Moshfegh writes scathingly of her own generation. Given the insincerity of so much contemporary writing, I find Moshfegh's deadpan style--bitterness unleavened by irony--refreshing. The narrator's cruel boyfriend Trevor is a dick, but in New York, on the cusp of Y2K, a beautiful young woman could do worse:
"[Trevor] was clean and fit and confident. I'd choose him a million times over the hipster nerds I'd see around town and at the gallery. In college, the art history department had been rife with that specific brand of young male. An 'alternative' to the mainstream frat boys and premed straight and narrow guys, these scholarly, charmless, intellectual brats dominated the more creative departments....'Dudes' reading Nietzsche on the subway, reading Proust, reading David Foster Wallace, jotting down their brilliant thoughts into the black Moleskine pocket notebook. Beer bellies and skinny legs, zip-up hoodies, navy blue peacoats, canvas tote bags, small hands, hairy knuckles, maybe a deer head tattooed across a flabby bicep. They rolled their own cigarettes, didn't brush their teeth enough, spent a hundred dollars a week on coffee."
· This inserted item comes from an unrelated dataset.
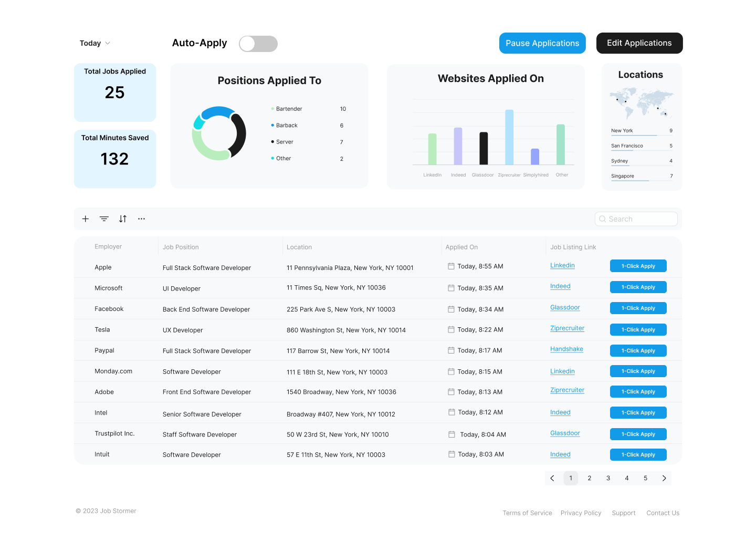
Task: Open the three-dots more options icon
Action: pyautogui.click(x=141, y=219)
When you get tired of "settling" for what is offered and unpalatable, you want nothing more--I feel the same way sometimes--than to sit alone, quietly, with a good book or a dumb movie. But Moshfegh isn't playing for cheap stakes--she never does, not in any of her stories or in her earlier novel Eileen (Stephan King meets Thomas Bernhard). Nothing less than a cleansing of her heroine's life, an erasure of memory, a recasting of the too, too solid flesh will do the trick, and so the young pretty woman who looks, we are told, like Kate Moss, sells all that she owns, hires a Japanese conceptual artist as a kind of caretaker, and leaves the world behind on a fake drug--Infermiterol, concocted in the manner of Don DeLillo's Dylar, a made-up magic bullet that eases one into three-day black outs, mini-deaths that, over the course of six months, succeed in erasing not so much memories as emotions about memories. It's a Trappist retreat; Thoreau's hikes on Cape Cod; May Sarton's winter alone in a Maine cabin; John Muir at Hetch Hechty, a Sand County Almanac for the lonely and neurotic urban dweller of our Brave New World.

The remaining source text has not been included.